Since joining the Postal Service as a retail associate in 1987, Musick has held several jobs, including serving as a letter carrier, a Postmaster, an engagement ambassador and an Eastern Area human resources specialist, his current position.

He probably is best known, though, for his role as a USPS cartoonist.

Musick has drawn illustrations for many local and national postal publications through the years, including the Engage Weekly newsletter and an annual coloring page that employees hand out to children at Post Offices across the nation during the holidays.

Now, after 33 years, Musick plans to retire at the end of May to pursue a full-time career in media and entertainment.

“The Postal Service has allowed me to chase my dreams. It has been wonderful to me, provided me with a steady paycheck and helped me to raise my two kids,” he said. “It’s the best job in the world.”

Musick has been drawing most of his life, inspired by childhood heroes like “Beetle Bailey” cartoonist Mort Walker and “Peanuts” creator Charles Schulz, who Musick eventually met and counted as a friend and mentor.

“We talked over the phone often and would see each other once or twice a year and exchange letters through the mail,” Musick said. “He was really good to me.”

Through his membership in the National Cartoonists Society, Musick has also gotten to know other cartoonists.

“It’s a great group. We share tips with one another,” he said.

When he is off the clock from USPS, Musick works as a freelance artist. He recently designed the cover for “Retirement: Twice the Time, Half the Money,” a book by Gene Perret, an Emmy-winning comedy writer for Bob Hope, Carol Burnett and others.

It’s not uncommon for Musick’s other clients — which have included the FBI, ABC television and the Walt Disney Co. — to call him with a late-night, last-minute request.

“They’ll say, ‘We need a drawing of an elephant dancing.’ So you do it,” he said.

Musick also works as a motivational speaker and stand-up comic, entertaining audiences at state and county fairs, corporate meetings and other venues. His comedy routines are “clean,” he said, reflecting his Christian faith.

For his final drawing projects for the Postal Service, Musick created a coloring page to honor the letter carriers who are continuing to deliver mail and packages during the coronavirus pandemic, as well as an Engage Weekly illustration that depicts the variety of postal workers who are stepping up to the plate during the health crisis.

Mark Wahl, an organizational development analyst at USPS headquarters who previously worked with Musick in Eastern Area, praised his drawings and his ability to connect with people.

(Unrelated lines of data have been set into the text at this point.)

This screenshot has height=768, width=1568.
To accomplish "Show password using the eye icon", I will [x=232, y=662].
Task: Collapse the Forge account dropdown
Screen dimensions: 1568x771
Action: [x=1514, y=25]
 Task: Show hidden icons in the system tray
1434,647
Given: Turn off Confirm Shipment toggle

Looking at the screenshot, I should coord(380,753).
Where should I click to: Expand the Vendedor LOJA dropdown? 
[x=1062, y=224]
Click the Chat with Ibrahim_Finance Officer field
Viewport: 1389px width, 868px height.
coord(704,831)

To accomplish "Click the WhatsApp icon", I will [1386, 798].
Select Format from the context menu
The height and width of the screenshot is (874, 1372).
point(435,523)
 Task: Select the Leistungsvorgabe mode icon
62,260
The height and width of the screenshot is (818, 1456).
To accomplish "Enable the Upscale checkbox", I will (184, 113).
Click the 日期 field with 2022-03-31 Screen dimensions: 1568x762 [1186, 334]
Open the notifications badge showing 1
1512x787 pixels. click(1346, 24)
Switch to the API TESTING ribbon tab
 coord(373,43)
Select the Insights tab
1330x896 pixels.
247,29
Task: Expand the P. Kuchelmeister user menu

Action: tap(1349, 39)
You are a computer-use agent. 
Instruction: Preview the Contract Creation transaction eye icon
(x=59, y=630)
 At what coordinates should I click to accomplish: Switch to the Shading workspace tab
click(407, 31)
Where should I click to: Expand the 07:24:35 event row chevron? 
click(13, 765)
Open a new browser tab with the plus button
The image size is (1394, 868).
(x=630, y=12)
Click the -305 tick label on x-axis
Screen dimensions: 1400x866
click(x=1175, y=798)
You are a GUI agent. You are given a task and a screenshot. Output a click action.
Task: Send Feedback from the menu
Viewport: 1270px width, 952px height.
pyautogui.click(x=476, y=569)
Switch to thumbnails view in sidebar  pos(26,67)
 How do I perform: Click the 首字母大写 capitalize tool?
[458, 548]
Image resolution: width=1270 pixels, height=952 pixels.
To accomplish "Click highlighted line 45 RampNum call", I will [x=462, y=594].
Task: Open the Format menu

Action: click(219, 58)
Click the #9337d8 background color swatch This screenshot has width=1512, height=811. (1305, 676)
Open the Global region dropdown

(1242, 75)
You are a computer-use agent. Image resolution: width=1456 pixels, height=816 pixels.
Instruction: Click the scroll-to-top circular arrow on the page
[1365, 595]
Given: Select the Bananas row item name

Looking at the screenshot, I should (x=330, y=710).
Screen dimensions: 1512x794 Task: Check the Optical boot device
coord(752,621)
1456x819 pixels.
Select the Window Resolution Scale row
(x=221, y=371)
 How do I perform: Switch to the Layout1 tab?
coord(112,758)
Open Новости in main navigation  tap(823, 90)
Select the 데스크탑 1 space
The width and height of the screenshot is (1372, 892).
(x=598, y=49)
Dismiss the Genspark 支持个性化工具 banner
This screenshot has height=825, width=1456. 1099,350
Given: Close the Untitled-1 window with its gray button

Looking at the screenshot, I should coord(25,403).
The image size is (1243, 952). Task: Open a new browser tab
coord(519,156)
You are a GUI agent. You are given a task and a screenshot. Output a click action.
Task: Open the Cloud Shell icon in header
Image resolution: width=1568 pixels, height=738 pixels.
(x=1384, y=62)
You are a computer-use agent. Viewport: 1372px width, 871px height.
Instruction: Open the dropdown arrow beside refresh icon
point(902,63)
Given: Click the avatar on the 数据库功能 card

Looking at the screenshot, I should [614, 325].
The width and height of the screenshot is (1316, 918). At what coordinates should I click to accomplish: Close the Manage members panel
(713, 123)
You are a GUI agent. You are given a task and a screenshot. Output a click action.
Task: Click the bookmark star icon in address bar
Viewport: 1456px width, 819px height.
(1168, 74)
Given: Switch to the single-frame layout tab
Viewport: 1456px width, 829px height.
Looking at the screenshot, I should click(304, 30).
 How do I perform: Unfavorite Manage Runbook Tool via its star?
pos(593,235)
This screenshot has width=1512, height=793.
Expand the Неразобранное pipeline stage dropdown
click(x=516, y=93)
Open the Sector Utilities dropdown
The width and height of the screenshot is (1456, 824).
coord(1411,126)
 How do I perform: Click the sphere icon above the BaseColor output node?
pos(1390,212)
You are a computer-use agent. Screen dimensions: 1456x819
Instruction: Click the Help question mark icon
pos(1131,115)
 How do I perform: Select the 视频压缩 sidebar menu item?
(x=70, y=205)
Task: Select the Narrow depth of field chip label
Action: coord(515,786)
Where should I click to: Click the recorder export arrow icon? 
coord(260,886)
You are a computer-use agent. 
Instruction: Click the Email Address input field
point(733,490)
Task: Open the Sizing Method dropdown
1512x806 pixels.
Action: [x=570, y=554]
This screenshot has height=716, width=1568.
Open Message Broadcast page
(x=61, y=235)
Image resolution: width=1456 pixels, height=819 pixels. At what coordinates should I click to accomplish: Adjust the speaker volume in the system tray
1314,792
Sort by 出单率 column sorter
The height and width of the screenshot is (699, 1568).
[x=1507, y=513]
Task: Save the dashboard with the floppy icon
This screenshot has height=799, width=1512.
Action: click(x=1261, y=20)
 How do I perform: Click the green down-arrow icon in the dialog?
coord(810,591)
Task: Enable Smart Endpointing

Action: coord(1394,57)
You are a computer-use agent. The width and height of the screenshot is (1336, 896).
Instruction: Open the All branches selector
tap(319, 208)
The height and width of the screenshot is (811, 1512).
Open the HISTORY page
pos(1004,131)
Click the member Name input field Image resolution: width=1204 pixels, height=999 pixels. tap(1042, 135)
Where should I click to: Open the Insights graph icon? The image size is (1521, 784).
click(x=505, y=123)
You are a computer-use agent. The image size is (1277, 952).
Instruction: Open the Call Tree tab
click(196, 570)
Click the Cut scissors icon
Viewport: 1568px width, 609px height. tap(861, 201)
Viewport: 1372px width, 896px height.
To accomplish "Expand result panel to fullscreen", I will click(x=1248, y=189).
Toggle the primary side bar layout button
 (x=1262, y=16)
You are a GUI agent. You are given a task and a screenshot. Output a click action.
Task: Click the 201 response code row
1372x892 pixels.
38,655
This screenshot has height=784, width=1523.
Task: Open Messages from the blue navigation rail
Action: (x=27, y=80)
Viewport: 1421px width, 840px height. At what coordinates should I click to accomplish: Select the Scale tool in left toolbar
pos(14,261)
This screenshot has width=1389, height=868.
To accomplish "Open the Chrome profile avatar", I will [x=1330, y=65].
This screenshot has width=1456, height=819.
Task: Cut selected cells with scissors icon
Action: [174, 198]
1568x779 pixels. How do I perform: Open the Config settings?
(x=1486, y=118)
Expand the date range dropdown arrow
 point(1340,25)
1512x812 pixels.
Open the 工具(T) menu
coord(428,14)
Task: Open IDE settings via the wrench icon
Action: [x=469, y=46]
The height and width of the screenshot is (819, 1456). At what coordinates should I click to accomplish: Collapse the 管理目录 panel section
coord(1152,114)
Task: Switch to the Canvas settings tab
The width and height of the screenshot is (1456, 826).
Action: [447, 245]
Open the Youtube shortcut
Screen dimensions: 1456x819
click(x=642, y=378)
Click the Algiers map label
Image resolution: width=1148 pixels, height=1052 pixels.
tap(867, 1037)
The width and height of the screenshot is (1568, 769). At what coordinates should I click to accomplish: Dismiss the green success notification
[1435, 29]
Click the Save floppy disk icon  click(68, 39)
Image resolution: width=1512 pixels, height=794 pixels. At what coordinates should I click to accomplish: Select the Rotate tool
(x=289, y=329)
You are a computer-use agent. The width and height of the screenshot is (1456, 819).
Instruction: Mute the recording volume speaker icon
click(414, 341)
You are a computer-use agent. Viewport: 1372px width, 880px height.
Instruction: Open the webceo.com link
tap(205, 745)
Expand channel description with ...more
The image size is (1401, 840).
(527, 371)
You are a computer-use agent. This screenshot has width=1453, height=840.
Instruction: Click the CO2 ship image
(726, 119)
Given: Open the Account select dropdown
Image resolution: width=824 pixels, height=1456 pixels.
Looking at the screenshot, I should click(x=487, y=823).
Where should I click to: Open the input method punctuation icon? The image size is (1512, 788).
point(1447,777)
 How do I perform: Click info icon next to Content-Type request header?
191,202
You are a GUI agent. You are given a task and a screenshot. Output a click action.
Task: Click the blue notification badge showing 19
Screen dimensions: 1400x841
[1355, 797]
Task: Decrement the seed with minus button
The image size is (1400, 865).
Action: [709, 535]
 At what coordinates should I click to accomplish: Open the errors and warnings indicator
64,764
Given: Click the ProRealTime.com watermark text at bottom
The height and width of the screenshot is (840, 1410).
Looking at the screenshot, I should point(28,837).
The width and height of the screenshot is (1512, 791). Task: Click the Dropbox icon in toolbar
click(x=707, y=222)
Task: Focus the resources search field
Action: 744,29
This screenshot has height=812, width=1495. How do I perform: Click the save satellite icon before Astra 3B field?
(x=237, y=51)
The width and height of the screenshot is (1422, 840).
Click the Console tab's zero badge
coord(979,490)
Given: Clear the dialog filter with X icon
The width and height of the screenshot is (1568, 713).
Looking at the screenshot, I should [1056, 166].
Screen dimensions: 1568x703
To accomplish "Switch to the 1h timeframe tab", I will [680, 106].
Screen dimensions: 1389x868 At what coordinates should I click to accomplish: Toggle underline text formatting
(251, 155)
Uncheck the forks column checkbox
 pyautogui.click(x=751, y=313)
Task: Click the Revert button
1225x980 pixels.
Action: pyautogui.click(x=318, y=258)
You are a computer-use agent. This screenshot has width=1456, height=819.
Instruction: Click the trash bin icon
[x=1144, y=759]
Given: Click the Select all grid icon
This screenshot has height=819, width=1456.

“Earl has that gift to find someone in an audience that needs a hug or a smile,” Wahl said, adding that Musick is his “Q10,” a shorthand term for an employee’s best friend in the workplace. “He was my Q10 at work, and now he’s my Q10 outside of work.”

In his post-postal life, Musick plans to spend more time with his family, including his wife, Debbie, and their sons and daughters-in-law: Matt and Miranda, and Mark and Meghan.

Musick lives in Ohio and plans to stay there, noting that he can work on comedy and cartoons anywhere.

“I’m not trying to be famous,” he said. “I’m just trying to make them laugh.”